The residents said the 17-year-old was killed while confronting Israeli soldiers who raided the village of Beit Umar, near Hebron.
An IDF spokesman said troops fired at a group of militants who hurled firebombs at them, hitting one.
At a high-level security meeting late Thursday, Israel decided to keep the border crossings into the Gaza Strip closed on Friday because of the latest rocket attack defense officials said. They added that a limited amount of fuel would be transferred into the Strip despite the closure.
Since the cease fire went into effect last Thursday, instead of retaliating for rocket attacks with airstrikes at Palestinian rocket squads, Israel closed the border crossings, where vital supplies are shipped into Gaza - restoring a blockade that has caused severe shortages.
The move hits at the main interest of Hamas - ending the blockade and easing the hardships facing the people under its control. Hamas officials charged that by restoring the blockade, Israel is violating the truce. Underlining the high level of distrust, Palestinians formed a committee to track Israeli violations.
At a meeting Wednesday, Israeli defense officials discussed how to proceed once the crossings are reopened. According to the same officials, who spoke on condition of anonymity because the meetings are closed, Israel might reset the truce clock each time it closes the crossings in response to a Palestinian violation.
Israel had significantly increased the amount of supplies flowing into Gaza on Sunday, in accordance with the truce agreement, and was ready for another increase next Sunday. But a barrage of four Qassam rockets, claimed by Islamic Jihad, stopped the process. Now Israel is considering counting three days from each reopening of the crossings before it reinstates the original increase.
During a visit to Prague, Czech Republic, Palestinian Prime Minister Salam Fayyad said Israel should reopen the crossings to preserve the truce.
"[The reopening is] important because the closure... of Gaza is actually producing a situation where you have 1.5 million of our people who live there with a sense of not much to lose," Fayyad said. "That is a situation that's got to end."
Hamas charged that the re-imposed blockade is a violation. But Hamas official Taher Nunu said that Hamas is committed to the truce. "The [Hamas] government will not allow anyone to violate this agreement," he said.
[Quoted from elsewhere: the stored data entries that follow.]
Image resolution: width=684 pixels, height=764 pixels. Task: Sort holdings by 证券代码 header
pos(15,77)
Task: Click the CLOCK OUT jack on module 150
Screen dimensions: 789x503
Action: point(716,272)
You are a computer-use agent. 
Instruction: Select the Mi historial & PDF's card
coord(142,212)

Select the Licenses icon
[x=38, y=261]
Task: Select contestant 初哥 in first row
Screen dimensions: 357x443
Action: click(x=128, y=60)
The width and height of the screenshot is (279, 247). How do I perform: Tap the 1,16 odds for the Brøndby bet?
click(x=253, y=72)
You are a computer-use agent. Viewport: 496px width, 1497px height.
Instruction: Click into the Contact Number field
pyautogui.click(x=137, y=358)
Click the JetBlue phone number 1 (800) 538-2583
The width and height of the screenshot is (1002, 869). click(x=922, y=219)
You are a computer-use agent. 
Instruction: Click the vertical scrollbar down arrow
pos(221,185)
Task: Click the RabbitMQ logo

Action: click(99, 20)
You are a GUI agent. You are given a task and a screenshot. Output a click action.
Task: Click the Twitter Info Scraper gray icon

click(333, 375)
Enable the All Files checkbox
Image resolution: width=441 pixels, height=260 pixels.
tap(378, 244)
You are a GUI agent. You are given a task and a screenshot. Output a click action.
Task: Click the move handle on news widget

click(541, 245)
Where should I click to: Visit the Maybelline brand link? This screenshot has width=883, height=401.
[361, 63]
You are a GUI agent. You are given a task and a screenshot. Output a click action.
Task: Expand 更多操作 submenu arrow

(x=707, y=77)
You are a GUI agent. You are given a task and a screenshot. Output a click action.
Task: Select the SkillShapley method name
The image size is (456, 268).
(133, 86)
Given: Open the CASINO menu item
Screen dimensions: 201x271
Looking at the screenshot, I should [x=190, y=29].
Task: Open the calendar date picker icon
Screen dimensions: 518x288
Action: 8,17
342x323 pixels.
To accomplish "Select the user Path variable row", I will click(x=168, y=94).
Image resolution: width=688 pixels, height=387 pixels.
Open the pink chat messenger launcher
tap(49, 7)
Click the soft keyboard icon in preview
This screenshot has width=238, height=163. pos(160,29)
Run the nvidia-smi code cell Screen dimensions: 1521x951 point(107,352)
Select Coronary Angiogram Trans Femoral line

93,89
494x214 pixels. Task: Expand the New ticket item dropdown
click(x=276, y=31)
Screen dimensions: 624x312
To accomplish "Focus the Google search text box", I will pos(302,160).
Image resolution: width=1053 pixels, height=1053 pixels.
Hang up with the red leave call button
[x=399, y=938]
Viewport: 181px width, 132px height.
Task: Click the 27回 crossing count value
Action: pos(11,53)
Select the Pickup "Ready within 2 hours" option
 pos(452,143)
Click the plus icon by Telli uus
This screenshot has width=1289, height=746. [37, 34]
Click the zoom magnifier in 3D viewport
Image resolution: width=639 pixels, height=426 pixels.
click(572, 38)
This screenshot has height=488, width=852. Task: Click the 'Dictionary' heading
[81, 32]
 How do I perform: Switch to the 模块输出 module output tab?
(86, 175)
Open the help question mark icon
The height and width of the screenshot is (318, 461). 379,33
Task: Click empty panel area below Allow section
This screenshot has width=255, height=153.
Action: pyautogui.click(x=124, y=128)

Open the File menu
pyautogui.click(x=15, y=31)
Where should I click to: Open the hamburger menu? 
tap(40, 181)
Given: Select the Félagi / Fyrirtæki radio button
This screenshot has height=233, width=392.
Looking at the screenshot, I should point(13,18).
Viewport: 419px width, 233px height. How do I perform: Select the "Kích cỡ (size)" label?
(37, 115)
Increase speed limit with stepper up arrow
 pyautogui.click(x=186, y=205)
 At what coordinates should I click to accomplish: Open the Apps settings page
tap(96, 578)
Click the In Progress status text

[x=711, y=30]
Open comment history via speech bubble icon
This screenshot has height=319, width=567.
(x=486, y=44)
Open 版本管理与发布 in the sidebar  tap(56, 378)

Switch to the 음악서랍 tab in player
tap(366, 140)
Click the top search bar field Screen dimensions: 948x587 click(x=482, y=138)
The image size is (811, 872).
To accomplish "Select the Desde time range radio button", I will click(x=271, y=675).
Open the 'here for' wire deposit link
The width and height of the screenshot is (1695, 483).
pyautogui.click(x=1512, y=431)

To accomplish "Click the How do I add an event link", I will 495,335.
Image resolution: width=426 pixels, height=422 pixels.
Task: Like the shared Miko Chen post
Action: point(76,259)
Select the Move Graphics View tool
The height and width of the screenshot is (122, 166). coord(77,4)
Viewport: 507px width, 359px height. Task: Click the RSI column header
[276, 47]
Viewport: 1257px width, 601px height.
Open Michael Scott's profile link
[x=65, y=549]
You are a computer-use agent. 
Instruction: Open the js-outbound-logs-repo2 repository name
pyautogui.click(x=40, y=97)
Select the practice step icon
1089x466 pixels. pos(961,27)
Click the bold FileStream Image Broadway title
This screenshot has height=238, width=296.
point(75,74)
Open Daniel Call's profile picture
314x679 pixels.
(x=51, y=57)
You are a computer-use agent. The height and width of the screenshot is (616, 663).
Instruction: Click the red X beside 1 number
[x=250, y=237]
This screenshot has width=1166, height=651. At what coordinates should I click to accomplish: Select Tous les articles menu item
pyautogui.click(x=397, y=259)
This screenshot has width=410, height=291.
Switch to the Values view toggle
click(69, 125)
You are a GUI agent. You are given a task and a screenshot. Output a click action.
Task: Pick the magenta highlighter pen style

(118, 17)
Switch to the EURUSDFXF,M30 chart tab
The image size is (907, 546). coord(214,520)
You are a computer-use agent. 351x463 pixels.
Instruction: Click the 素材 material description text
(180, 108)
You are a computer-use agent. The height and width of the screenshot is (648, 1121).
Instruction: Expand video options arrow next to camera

The rocket attack Thursday came as Israeli envoy Ofer Dekel headed to Egypt to meet with Egyptian officials on the final stage of the truce - a swap of hundreds of Palestinian prisoners for an Israeli soldier Hamas has held captive for two years. Israel has balked at Hamas' demands, saying its list of prisoners includes militants involved in deadly attacks on Israelis.
Hamas also has demanded that Israel allow reopening of Gaza's only border crossing with Egypt in the final phase of the six-month truce deal.
The Rafah crossing has been sealed since the Hamas violent takeover over the Strip last June, confining Gaza's people to the tiny seaside territory. Israel has said it would not allow reopening of Rafah until the soldier is freed.